The out-of-focus rendering is half the reason to own it. Highlights stay round and clean across most of the frame, the falloff from the focus plane is gradual and reads as depth rather than a hard cutoff, and you get very little of the nervous busy background that plagues cheaper fast fifties. Color is neutral and saturated, contrast runs high without strangling the shadows, and flare is well controlled for a lens this fast. You will still want to shield it from a bright source sitting just outside the frame. It does show some field curvature wide open, so the very edges of a dead-flat subject like a wall of text can drift out of the plane until you stop down.
Then there is the price, which is the real catch.
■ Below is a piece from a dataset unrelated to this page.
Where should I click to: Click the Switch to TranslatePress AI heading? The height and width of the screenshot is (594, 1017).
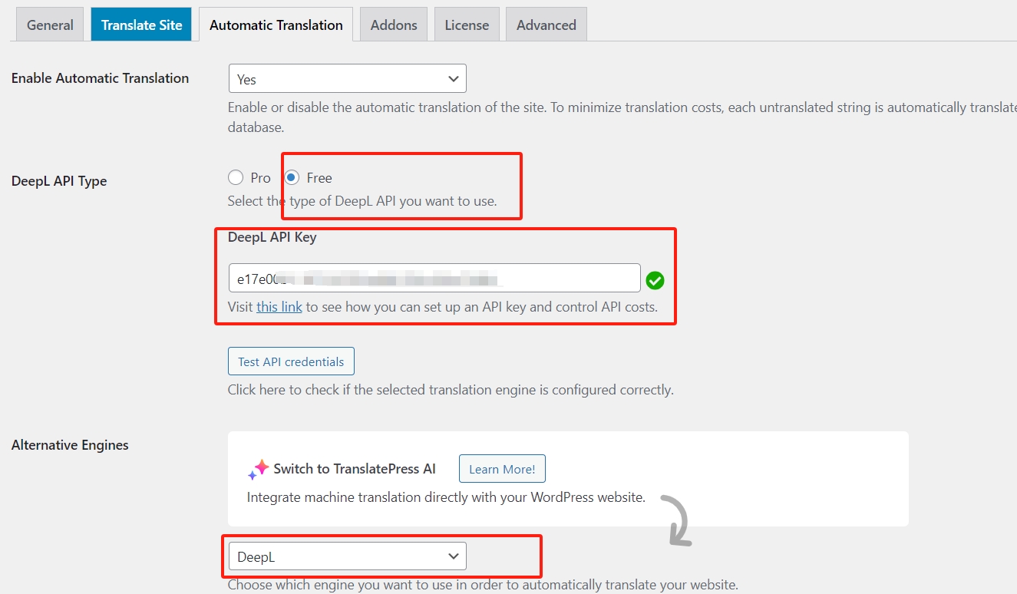click(355, 469)
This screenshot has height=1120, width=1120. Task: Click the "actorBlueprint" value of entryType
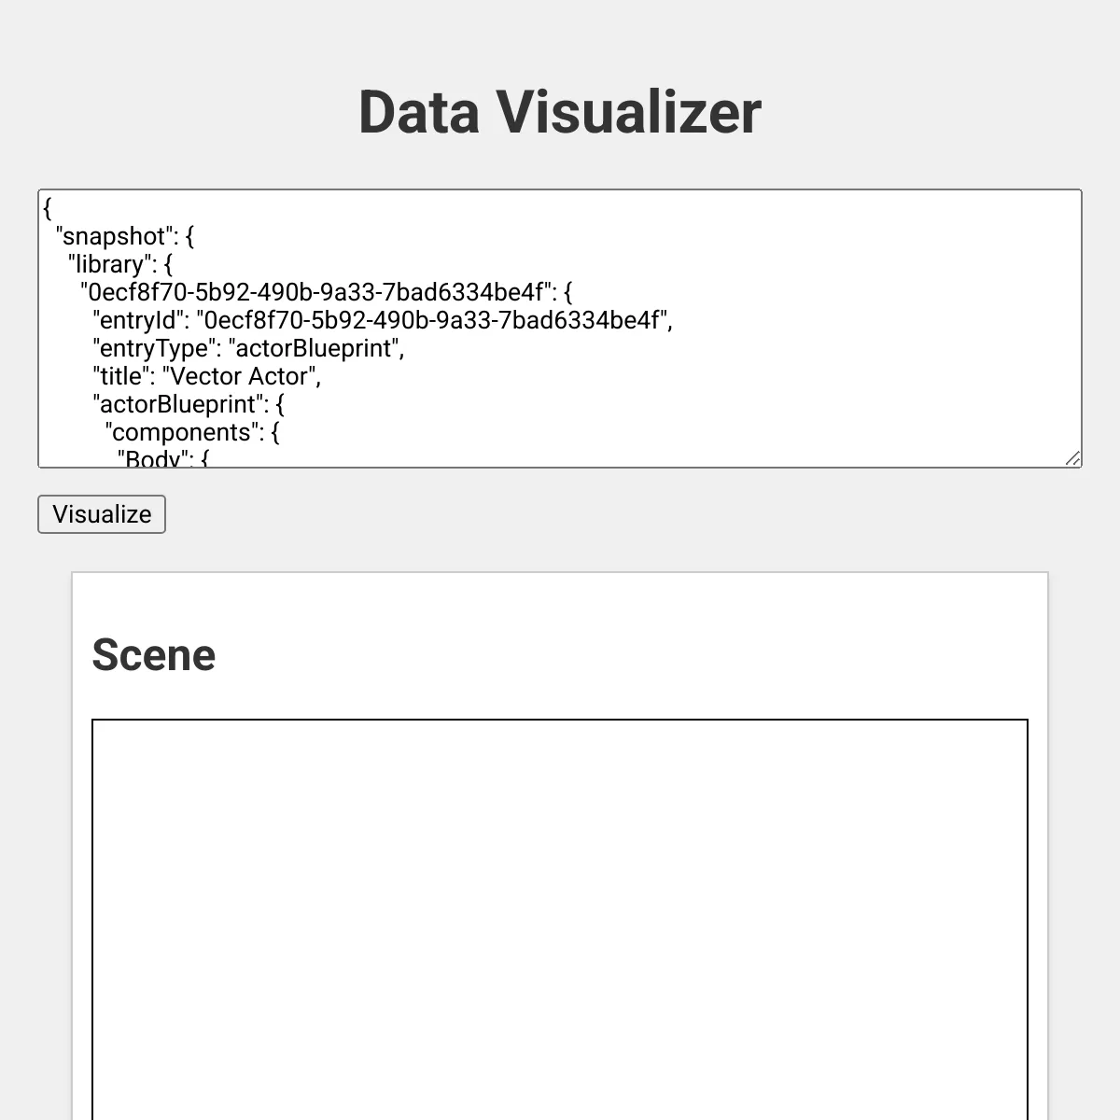[315, 348]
This is one of the most expensive 50mm lenses on the market, and at f/1.4 the depth of field on a rangefinder is so thin that a calibration even slightly off gives you front or back focus you cannot recover in post. People cross-shop it against the Zeiss ZM 50mm f/1.5 Sonnar, which costs far less and leans vintage, and against Leica's own Summicron 50mm, which is smaller and optically superb but one stop slower. You buy the Summilux specifically because you need f/1.4 and refuse to give up sharpness to get it.
This lens earns its keep when you meter wide open in the dark, and that is exactly where a guessed exposure falls apart. The 46mm thread will take a small ND if you want f/1.4 in daylight, but the home turf is available light across the f/1.4 to f/16 range. Read the actual shadow you care about with Zone Light Meter in spot mode, place it on the zone scale where you want it, and let the thin depth of field do the rest. At f/1.4 there is no margin, so meter the face, not the room.
How the app handles this lens
- Metering: Max aperture f/1.4. Meter wide open in dim light, then the app holds the reading while you stop down to your taking aperture.
- Shutter: The shutter is in the body (focal plane), so flash sync tops out at the camera's X-sync speed. The app's exposure pairs respect whatever speed you set.
- Filters: Takes 46mm filters. Dial an ND or polariser factor into the app and the metered exposure shifts to match.